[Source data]

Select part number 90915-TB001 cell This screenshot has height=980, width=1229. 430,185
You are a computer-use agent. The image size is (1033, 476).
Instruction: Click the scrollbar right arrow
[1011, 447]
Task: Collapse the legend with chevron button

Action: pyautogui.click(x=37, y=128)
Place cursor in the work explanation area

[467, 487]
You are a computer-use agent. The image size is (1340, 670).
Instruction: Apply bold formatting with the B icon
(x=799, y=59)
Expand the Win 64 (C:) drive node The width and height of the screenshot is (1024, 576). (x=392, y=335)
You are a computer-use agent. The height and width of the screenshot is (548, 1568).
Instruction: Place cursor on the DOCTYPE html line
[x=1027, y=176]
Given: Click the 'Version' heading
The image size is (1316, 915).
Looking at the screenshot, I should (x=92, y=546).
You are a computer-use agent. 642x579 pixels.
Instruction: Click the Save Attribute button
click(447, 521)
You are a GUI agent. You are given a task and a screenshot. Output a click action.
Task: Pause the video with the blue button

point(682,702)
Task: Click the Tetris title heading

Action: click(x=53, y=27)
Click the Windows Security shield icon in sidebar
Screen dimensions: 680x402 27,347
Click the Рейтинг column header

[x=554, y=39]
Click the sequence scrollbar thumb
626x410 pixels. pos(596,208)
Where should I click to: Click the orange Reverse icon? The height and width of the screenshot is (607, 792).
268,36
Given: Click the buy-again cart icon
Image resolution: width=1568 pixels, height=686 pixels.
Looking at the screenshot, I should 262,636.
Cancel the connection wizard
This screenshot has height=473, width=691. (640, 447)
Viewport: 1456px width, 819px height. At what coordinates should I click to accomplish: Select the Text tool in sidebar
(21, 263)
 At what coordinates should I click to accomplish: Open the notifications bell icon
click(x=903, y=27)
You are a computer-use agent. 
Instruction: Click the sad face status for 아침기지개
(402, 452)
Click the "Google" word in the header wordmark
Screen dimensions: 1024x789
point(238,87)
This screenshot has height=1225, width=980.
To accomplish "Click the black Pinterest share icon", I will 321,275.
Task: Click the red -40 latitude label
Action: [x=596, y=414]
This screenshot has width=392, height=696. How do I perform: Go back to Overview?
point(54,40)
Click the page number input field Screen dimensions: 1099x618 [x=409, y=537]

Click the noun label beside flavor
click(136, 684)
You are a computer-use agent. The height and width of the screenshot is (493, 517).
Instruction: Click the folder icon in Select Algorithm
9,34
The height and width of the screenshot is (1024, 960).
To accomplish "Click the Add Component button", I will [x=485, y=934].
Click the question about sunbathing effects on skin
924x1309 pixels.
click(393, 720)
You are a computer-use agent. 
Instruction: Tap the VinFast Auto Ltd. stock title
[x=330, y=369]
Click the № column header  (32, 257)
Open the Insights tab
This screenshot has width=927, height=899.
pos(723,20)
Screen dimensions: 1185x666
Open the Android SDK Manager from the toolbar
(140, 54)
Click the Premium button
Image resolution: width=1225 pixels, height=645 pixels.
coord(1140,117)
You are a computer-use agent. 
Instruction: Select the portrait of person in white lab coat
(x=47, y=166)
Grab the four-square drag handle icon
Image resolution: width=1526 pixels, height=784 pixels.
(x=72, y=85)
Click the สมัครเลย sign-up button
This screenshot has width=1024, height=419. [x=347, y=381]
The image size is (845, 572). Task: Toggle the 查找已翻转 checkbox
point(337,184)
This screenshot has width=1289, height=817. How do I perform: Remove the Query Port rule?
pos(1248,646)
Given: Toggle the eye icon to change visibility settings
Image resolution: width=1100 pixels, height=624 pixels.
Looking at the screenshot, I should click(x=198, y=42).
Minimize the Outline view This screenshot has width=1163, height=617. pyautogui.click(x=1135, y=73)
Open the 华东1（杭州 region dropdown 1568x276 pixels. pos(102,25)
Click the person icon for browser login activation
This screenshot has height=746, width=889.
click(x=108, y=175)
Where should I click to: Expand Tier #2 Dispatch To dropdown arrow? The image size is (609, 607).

### TASK DESCRIPTION
Every line that holds the word "Expand" should be copied from the records.

### EXERCISE RESULT
Expand the Win 64 (C:) drive node The width and height of the screenshot is (1024, 576). (x=392, y=335)
Where should I click to: Expand Tier #2 Dispatch To dropdown arrow? The image size is (609, 607).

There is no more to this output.